The ultimate guide to testing your website

At Clearleft we prototype in HTML, CSS and some jQuery, creating 'mid-fi' prototypes – good enough to be usable but rough enough to be quick and easy to create.

Quantitative or qualitative?

Quantitative tests measure numerical things such as task completion percentages. For these tests you need quite a few users, but the resultant statistics can help put a financial value on usability improvements.

Qualitative testing is more concerned with watching people use the system and learning how well they understand it. As such, it's suited to the guerrilla approach and formative testing, and it's what we're focusing on here.

Of course, these two extremes aren't mutually exclusive, and a well-designed test can have both quantitative and qualitative elements.

Once you've chosen what to test, you should write some scenarios for the test. Examples for, say, a car classified site might be:

"You're looking to buy a used estate car for the family and have £2,000 to spend."

"You want to read some user reviews of the Peugeot 307." "You want to know how much your J-reg Mercedes 190E is worth."

Make sure the scenarios reflect the user's overarching goals, not how they should do it. Although you know the 'right' way to answer these scenarios on the site, you want to see whether it's obvious to users. Your scenarios should also involve the most important functionality you have: there's no point testing the subtleties of a photo cropping interface if the user can't log in.

The complexity of your scenarios will dictate how many you can fit in a single test, but five or so is common. To check you're covering the right number, estimate how long your scenarios will take to walk through. As a rule of thumb, double the time it takes you to walk through them all, then double it again to cover admin and briefing time. If this comes to between 30 minutes and an hour, you've got it about right.

How many users should you test your site on? Even one user is better than none, but it's worth getting a few people in to eliminate freak results and catch all of the common problems. For a single round of testing, five users will find the majority of errors.

For a quantitative test, you may need 20. Pace yourself – usability testing is surprisingly hard work and you'll struggle to cope with more than four or five tests in a day. For guerrilla tests, try three in an afternoon or even just one over a lunch break.
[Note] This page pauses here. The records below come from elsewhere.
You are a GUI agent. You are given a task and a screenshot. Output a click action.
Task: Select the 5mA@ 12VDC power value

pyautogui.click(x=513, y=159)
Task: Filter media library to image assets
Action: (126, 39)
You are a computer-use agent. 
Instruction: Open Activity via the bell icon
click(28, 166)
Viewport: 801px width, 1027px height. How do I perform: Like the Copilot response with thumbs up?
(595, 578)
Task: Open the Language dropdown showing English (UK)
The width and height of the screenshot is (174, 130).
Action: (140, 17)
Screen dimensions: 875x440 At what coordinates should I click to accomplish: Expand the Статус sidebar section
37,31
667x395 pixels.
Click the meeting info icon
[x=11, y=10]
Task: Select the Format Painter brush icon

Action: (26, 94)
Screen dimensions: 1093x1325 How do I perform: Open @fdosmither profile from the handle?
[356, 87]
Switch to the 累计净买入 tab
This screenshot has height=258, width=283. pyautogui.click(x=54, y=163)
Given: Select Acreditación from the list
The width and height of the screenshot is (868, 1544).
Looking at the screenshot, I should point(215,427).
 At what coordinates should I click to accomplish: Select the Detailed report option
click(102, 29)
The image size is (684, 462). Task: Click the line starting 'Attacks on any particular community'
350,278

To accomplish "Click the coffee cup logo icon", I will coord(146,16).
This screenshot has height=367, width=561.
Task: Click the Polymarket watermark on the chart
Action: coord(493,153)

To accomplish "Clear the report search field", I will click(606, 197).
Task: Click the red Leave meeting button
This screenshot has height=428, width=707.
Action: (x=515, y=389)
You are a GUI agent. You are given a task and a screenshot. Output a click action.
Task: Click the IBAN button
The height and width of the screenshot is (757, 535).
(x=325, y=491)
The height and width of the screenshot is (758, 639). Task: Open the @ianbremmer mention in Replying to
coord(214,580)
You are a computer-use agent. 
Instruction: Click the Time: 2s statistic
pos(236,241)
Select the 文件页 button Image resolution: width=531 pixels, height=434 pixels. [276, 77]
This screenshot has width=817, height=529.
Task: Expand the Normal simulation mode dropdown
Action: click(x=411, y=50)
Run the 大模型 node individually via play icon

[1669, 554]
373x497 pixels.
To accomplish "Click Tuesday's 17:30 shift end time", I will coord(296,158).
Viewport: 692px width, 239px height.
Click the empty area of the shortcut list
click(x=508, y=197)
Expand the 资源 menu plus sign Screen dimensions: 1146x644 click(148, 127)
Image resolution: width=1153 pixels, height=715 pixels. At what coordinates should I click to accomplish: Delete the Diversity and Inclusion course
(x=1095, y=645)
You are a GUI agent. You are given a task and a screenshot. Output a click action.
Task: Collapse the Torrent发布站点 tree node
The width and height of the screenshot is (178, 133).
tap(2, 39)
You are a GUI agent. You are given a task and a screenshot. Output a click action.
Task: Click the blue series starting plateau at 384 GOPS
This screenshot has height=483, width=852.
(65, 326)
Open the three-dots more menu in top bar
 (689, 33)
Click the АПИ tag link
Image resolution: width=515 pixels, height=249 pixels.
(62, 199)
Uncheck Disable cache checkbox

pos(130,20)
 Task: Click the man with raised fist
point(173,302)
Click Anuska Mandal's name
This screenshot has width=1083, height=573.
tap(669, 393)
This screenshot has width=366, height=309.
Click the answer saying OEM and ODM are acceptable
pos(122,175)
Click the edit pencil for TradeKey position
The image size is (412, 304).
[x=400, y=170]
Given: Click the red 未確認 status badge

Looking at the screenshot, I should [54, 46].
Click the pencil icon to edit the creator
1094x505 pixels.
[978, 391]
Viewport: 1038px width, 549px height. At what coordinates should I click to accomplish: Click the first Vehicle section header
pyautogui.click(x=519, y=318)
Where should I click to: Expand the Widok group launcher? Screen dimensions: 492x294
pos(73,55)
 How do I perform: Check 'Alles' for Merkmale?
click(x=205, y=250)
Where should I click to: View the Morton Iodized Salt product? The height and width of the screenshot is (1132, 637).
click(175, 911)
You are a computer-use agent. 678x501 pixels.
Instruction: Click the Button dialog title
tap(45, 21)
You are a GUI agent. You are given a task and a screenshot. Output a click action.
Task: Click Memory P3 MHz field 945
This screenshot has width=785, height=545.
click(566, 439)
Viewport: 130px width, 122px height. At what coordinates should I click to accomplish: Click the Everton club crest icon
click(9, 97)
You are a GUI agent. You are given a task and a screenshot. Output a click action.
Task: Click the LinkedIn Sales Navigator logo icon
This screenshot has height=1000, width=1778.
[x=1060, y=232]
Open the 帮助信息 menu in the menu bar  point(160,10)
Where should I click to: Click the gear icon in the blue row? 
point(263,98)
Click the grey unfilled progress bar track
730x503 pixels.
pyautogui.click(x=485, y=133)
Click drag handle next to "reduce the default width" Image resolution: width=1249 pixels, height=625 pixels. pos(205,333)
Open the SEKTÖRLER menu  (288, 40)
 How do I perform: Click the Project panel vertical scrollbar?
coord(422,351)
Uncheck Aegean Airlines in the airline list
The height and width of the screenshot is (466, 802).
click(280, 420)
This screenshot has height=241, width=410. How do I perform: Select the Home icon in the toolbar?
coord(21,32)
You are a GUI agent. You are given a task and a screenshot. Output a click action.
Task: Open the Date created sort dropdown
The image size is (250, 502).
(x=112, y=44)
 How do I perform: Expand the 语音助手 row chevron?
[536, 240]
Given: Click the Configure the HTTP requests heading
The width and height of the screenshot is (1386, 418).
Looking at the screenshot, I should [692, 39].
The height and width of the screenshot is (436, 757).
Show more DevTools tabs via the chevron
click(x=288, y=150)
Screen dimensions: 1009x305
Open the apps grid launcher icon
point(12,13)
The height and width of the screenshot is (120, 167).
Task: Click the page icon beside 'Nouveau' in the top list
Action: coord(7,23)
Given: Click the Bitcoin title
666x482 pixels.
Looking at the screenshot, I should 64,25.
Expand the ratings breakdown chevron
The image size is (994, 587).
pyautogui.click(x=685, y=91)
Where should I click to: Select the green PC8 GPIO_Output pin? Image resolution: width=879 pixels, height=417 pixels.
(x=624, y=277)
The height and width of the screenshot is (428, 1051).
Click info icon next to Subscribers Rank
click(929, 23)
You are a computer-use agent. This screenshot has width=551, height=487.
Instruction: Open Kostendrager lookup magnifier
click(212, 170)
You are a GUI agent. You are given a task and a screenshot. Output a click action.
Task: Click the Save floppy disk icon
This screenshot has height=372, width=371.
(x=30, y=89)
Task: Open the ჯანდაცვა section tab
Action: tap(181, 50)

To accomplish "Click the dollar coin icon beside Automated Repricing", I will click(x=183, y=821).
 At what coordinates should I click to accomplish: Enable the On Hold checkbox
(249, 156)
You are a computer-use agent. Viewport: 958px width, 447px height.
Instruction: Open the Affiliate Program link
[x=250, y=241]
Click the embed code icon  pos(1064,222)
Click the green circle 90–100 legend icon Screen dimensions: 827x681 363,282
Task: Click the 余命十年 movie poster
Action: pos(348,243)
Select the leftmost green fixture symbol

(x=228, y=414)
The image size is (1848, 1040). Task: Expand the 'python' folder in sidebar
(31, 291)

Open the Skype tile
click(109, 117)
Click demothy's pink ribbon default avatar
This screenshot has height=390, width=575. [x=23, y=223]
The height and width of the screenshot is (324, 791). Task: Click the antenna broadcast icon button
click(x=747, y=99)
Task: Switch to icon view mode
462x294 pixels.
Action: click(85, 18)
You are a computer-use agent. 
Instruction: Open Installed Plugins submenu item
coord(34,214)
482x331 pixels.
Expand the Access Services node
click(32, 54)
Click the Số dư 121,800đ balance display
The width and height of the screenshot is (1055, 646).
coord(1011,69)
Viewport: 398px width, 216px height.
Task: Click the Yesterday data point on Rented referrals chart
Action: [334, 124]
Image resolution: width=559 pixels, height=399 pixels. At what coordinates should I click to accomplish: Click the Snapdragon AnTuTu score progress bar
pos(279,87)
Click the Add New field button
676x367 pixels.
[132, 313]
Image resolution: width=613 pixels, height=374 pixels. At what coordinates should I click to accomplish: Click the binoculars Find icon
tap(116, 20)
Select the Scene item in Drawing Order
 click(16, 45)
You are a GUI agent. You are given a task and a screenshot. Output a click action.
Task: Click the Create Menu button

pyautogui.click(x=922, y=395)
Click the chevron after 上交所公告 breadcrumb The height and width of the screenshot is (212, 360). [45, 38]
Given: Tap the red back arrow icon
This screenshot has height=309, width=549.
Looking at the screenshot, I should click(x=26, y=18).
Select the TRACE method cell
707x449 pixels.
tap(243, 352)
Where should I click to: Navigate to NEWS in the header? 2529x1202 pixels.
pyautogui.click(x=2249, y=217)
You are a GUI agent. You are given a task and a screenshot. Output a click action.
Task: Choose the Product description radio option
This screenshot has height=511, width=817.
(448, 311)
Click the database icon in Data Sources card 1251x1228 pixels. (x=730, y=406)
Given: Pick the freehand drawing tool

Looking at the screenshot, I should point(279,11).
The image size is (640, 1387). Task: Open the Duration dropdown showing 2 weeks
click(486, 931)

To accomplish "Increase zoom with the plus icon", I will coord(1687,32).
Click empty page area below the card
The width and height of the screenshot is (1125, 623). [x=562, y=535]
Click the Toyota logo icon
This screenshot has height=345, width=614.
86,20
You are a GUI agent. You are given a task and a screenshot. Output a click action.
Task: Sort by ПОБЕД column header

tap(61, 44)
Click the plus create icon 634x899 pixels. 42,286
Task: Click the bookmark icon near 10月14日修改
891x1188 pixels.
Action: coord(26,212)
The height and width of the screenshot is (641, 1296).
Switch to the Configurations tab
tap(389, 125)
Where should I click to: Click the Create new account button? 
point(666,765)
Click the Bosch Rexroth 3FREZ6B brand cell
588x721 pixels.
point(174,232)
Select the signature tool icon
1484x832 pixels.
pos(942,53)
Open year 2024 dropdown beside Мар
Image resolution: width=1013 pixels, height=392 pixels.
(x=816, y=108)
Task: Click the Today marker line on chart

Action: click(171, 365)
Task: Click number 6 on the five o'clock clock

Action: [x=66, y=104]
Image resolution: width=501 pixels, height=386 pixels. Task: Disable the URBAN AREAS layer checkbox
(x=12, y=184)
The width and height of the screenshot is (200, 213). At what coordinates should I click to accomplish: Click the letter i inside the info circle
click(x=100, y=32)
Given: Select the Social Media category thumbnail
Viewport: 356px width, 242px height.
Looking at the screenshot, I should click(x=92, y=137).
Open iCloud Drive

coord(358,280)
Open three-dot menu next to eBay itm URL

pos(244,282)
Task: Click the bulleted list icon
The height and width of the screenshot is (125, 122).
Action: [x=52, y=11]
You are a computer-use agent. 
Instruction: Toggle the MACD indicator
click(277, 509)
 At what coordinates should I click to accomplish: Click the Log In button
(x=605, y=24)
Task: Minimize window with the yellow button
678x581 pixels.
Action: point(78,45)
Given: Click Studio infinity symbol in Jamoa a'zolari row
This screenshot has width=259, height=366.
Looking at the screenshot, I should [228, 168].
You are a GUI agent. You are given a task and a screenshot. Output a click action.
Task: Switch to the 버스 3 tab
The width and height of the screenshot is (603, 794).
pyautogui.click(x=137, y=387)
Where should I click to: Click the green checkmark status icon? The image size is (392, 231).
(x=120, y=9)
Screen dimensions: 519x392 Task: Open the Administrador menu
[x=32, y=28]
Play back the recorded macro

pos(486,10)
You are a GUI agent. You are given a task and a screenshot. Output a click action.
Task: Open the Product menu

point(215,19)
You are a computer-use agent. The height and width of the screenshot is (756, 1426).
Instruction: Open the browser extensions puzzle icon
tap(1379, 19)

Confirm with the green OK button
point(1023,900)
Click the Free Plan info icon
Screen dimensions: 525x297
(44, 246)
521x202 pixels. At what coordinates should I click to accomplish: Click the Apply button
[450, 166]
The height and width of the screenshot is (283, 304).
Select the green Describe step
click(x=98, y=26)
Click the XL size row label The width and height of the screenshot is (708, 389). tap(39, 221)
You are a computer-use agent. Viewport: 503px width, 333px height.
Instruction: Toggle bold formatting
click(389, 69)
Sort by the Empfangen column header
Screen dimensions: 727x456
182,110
It's important that you find test subjects similar to your intended user base. If you've created personas for your site, these should be your guide. If not, give some thought to your target audience, but don't just focus on demographics; it's actually more important to find people who have similar needs. For example, a taxi driver and a high-flying stockbroker might both need to check their bank balances on the move.

Finding the right people

You can find participants through friends, family, Twitter, Facebook and so on. Get the word out and include some basic screener questions to filter out those who don't meet your criteria.

Recruitment can take a while: you'll need to find people, assess their suitability, schedule mutually acceptable times and agree payment, so allow a couple of hours per user. Alternatively, you can use a specialist recruiter – prices vary but you can expect to pay £30-£50 per participant.

If you do lots of testing, it might be useful to set up your own pool of users you can pick from. However, try to cast your net widely. It's not ideal to have one person testing the same site twice; they may remember things from the first test and skew your results.